CanniMed Therapeutics Inc. is urging its shareholders to reject a hostile takeover bid by competitor Aurora Cannabis Inc., admonishing the value of the proposed deal and its effect on its share price.
In a letter to shareholders released Wednesday, the Saskatoon-based medical marijuana producer said its shares are trading above Aurora’s offer of $24 and would likely be higher if it were not for the all-stock hostile bid.
CanniMed said the Edmonton-based company is offering shares that were worth only half as much just two weeks before its hostile bid was announced last fall and that it is inferior to its own proposed acquisition of Tragically Hip-backed Newstrike Resources Ltd. (TSXV:HIP).
“The combination of CanniMed and Newstrike creates a major player across the Canadian recreational and global medical markets and will be valued as such,” CanniMed said in the letter to shareholders.
“We see a clear path to $37 per CanniMed share – or more.”
Aurora formally launched its hostile takeover bid for CanniMed in late November on the condition that CanniMed cancel its own planned acquisition and said its offer will remain on the table until March 9.

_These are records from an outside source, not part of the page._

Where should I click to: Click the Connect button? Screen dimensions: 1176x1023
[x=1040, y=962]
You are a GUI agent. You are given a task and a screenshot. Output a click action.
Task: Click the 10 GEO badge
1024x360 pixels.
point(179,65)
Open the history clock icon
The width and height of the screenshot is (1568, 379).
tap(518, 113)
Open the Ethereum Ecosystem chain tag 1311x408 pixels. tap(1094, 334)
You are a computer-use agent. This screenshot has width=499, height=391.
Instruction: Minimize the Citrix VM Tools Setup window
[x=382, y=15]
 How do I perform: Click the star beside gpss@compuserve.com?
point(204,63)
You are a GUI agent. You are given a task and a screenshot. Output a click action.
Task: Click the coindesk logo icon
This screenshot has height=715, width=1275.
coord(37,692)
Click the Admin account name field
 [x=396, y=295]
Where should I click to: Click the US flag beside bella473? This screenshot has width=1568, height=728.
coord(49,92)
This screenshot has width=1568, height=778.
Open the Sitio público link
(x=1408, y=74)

Cam Battley, executive vice-president of Aurora, said in an emailed statement that he took issue with what he called “misleading” information attributed to him in the shareholder letter that he said was taken out of context.
He later said in a telephone interview that CanniMed’s letter “just reeks of desperation.”
Stock commentary website Citron Research said Wednesday that Aurora is “the weakest player in the space,” arguing that the company’s hostile bid for CanniMed shows that the company irresponsibly allocates capital. Citron said Aurora “is spending $600 million on the deal when the barriers to entry are deteriorating.”
Citron also said Aurora’s stock should retrace 50 per cent, setting its short-term share target at $6.50.
Battley said Aurora’s acquisitions have “benefited both our shareholders and their companies,” pointing to its investments in Radient Technologies Inc. (TSXV:RTI), Hempco Food and Fiber (TSXV:HEMP) and Cann Group in Australia.
“Our strategic investments with our partners have increased in value from $40 million to $180 million, or about a 350 per cent growth since we made those investments,” he said.
The acrimonious takeover battle between the two marijuana companies was in the regulatory spotlight last month at a joint hearing involving the Saskatchewan and Ontario securities commissions.
The Ontario Securities Commission ruled on Dec. 22 that any securities issued by CanniMed as a defence against a hostile takeover by Aurora will be cease-traded. Aurora, for its part, will be required to amend its takeover bid circular and related press releases to include certain information that could affect CanniMed’s shareholders when they decide to accept or reject an offer.
Shares of CanniMed (TSX:CMED) closed 7.25 per cent higher, at $26.13, while Aurora (TSX:ACB) closed up 20.3 per cent, at $14.18 at the end of trading Wednesday.